For many mobile learning tools, this upload and feedback system is a minimum necessity. It is equally useful when tutors can make comments throughout a paper, thereby indicating where improvements are needed or where a student has made a particularly good point.

3. Teacher/Tutor Connectivity

Building on in-essay feedback, students and tutors need a system in place for communicating outside of classrooms. Students need extra assistance on an essay, or to ask for an extension to a deadline, or they may simply want to ask questions to build on their knowledge. Tutors prefer the convenience of a messaging platform that is designed around the classes they teach; otherwise, a student's question could get buried in a busy inbox.

With in-app messaging, students and teachers can connect using a smartphone without emails flying back-and-forth, or a teacher's need to provide them with a phone number. It keeps everything in one place and is more convenient for learners and educators.

4. Peer Learning Connectivity

It is an increasingly common practice that students collaborate on course using notes. In universities across the world, students create Facebook and WhatsApp or Snapchat groups to collaborate and share notes. Google Docs is a popular format for taking notes in lectures; with everyone who attends or couldn't attend able to contribute notes and links to extra reading.

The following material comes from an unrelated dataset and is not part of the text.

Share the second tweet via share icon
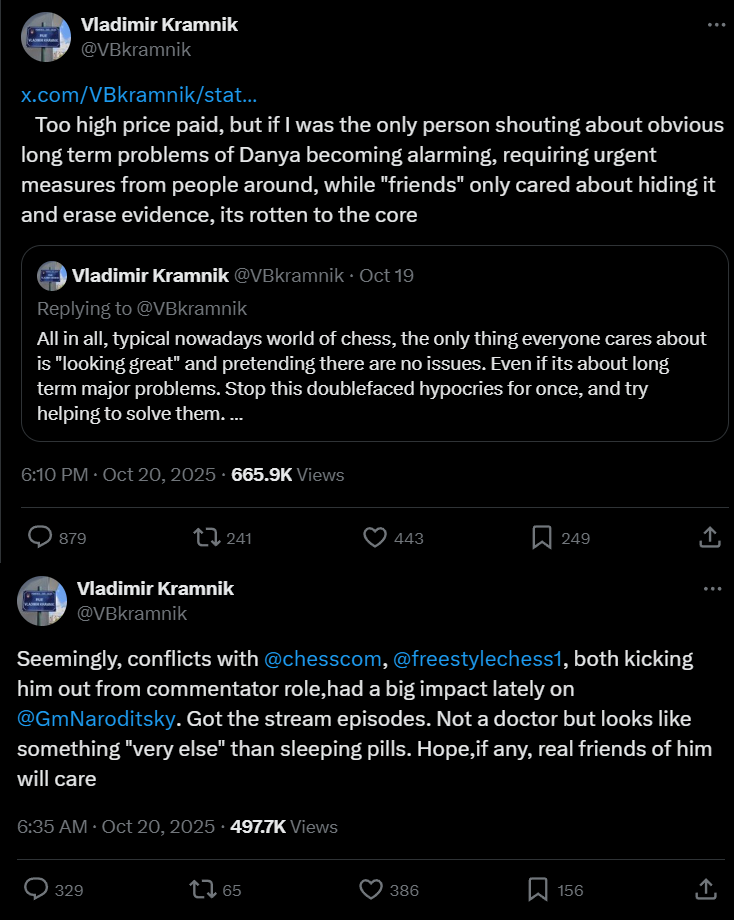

When you are creating an eLearning environment, it's important to remember the way students prefer to learn and work together. In practice, that means giving them easy ways to connect with the app, share notes, share documents, and collaborate on coursework questions and essays.

5. Administrative Support

As another essential requirement, it's helpful for students and college admin staff to give students easy access to administrative information.

Everything from grades to student loans information and term time opening and closing dates should be a few clicks away. It is equally useful to ensure that students can change information schools have about them, such as addresses and contact details. This way, students can keep admin teams informed without needing to call, visit an office or fill out extra paperwork, making the job of looking after a student's welfare easier on everyone.

Final Words

Beyond these minimum features, every school and college—whether you are K-12, a college or an online education company—will have other features they need, unique to them. When you are designing a mobile learning environment, the User Experience is a key consideration.

Quick, easy to navigate and intuitive is what students and teachers want; otherwise, it could prove an underused service. Off-the-shelf systems rarely provide the sort of functionality that students and teachers need, and customization is often difficult and time-consuming. With a custom-built solution, you can create a mobile environment that is tailored around the journey a student takes from when they enrolled to when they graduate.